A criança desses sonhos quase sempre parece meio conhecida, e a tradição lê essa figura como uma parte de quem sonha, e não como alguém de carne e osso.
A criança desses sonhos costuma vir meio conhecida: alguém que você sente que conhece mas não consegue situar, às vezes uma versão sua aos sete ou oito anos. Faz tempo que os intérpretes leem essa figura como parte de quem sonha e não como pessoa real, representando algo jovem em você que ainda pede atenção.
Quando a criança é reconhecidamente você, a leitura tende a falar de um pedaço não resolvido da sua própria história. As pessoas descrevem esses sonhos em mudanças que fazem eco a alguma coisa do começo da vida: trocar de casa, começar em lugar novo, virar mãe ou pai, perder um deles. A visão tradicional não é a de que o passado esteja se repetindo, e sim a de que você está encontrando uma versão anterior de si com olhos adultos.

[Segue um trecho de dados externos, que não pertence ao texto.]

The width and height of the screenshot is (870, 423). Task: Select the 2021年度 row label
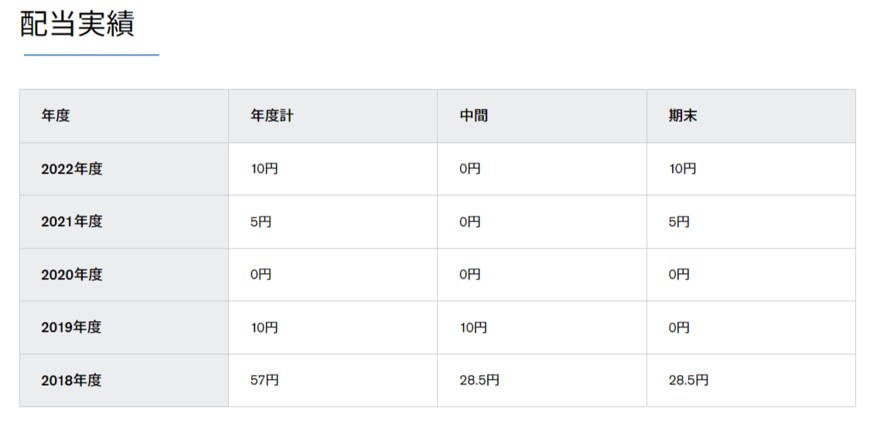(x=72, y=222)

Sonhar que toma conta de uma criança desconhecida em geral vale como responsabilidade, principalmente aquela que não dá para largar no chão. Perder a criança de vista num mercado ou numa estação é uma das versões mais aflitivas relatadas e aparece ligada à ansiedade com algo que você deveria estar acompanhando. Mãe e pai sonham isso o tempo todo, e nenhum intérprete transforma a cena em aviso sobre a criança de verdade. Está mais para ensaio, que é o que boa parte do sonho ansioso parece ser.
Quem passa o dia trabalhando com crianças, quem quer uma há anos, quem decidiu com firmeza que não quer e quem teve uma infância dura levam materiais diferentes para a mesmíssima imagem. Esse peso pessoal fica acima de qualquer interpretação padronizada que você encontre.